# The Most Dangerous Game

The first line of code run here is something internal to Jupyter Notebooks that allows us to place any graphical output into the page itself and not in a separate window or file. (We can still save output to a file, if we want.)

In [12]:
%pylab inline

Populating the interactive namespace from numpy and matplotlib


After that, it's time to get our text and start examining it. So the first thing we need to do is load the text file:

In [13]:
mdg = open('../texts/mdg.txt', 'r').read()
# print(mdg)
# len(mdg)
# type(mdg)

If you were to look at the file, by simply adding `print(mdg)` above (commented out for the time being), you would see all of the text, in a completely readable form. If you wanted to see how long it was, you can uncomment `len(mdg)` to see for yourself. Python tells you it is 44078 characters long. But characters isn't a very useful way to measure texts, is it? (It's not clear how useful words are as a unit of measure, but it's the one we are used to using.) 

One of the problems is that, as `type(mdg)` reveals, currently our text is a string. Like almost all computer languages, Python doesn't natively understand human languages: they are nothing more than a series of things, characters made up of letters, numbers, punctuation marks, and spaces.

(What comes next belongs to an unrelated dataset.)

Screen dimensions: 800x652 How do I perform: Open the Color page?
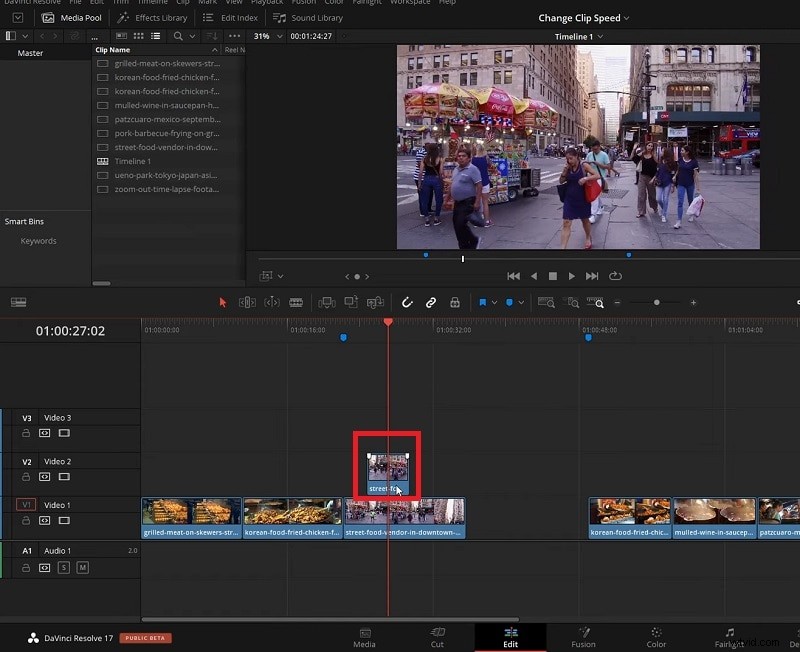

In order to count the words, we have to tell Python how to break the string into words.

In [14]:
# =-=-=-=-=-=-=-=-=-=-=
# Convert the string into a list of words (still human readable!)
# =-=-=-=-=-=-=-=-=-=-= 

import re

mdg_words = re.sub("[^a-zA-Z'-]"," ", mdg).lower().split()
print('Words in text: {}.'.format(len(mdg_words)))

Words in text: 8109.


In [15]:
# Proof of readability:

print(mdg_words)

['off', 'there', 'to', 'the', 'right', 'somewhere', 'is', 'a', 'large', 'island', 'said', 'whitney', 'it', 's', 'rather', 'a', 'mystery', 'what', 'island', 'is', 'it', 'rainsford', 'asked', 'the', 'old', 'charts', 'call', 'it', "'ship-trap", 'island', "'", 'whitney', 'replied', 'a', 'suggestive', 'name', 'isn', 't', 'it', 'sailors', 'have', 'a', 'curious', 'dread', 'of', 'the', 'place', 'i', 'don', 't', 'know', 'why', 'some', 'superstition', 'can', 't', 'see', 'it', 'remarked', 'rainsford', 'trying', 'to', 'peer', 'through', 'the', 'dank', 'tropical', 'night', 'that', 'was', 'palpable', 'as', 'it', 'pressed', 'its', 'thick', 'warm', 'blackness', 'in', 'upon', 'the', 'yacht', 'you', 've', 'good', 'eyes', 'said', 'whitney', 'with', 'a', 'laugh', 'and', 'i', 've', 'seen', 'you', 'pick', 'off', 'a', 'moose', 'moving', 'in', 'the', 'brown', 'fall', 'bush', 'at', 'four', 'hundred', 'yards', 'but', 'even', 'you', 'can', 't', 'see', 'four', 'miles', 'or', 'so', 'through', 'a', 'moonless', 'car

In [None]:
# =-=-=-=-=-=-=-=-=-=-=
# Create dictionary of word:frequency pairs
# =-=-=-=-=-=-=-=-=-=-= 

# empty dictionary
freq_dic = {}

# Remove punctuation marks:
punctuation = re.compile(r'[.?!,":;]') 

# Build the dictionary:
for word in word_list:
    # remove punctuation marks
    word = punctuation.sub("", word)
    # form dictionary
    try: 
        freq_dic[word] += 1
    except: 
        freq_dic[word] = 1
    
print('Unique words: {}.'.format(len(freq_dic)))

In [None]:
# =-=-=-=-=-=-=-=-=-=-=
# Let's see those words
# =-=-=-=-=-=-=-=-=-=-= 

# create list of (val, key) tuple pairs
freq_list2 = [(val, key) for key, val in freq_dic.items()]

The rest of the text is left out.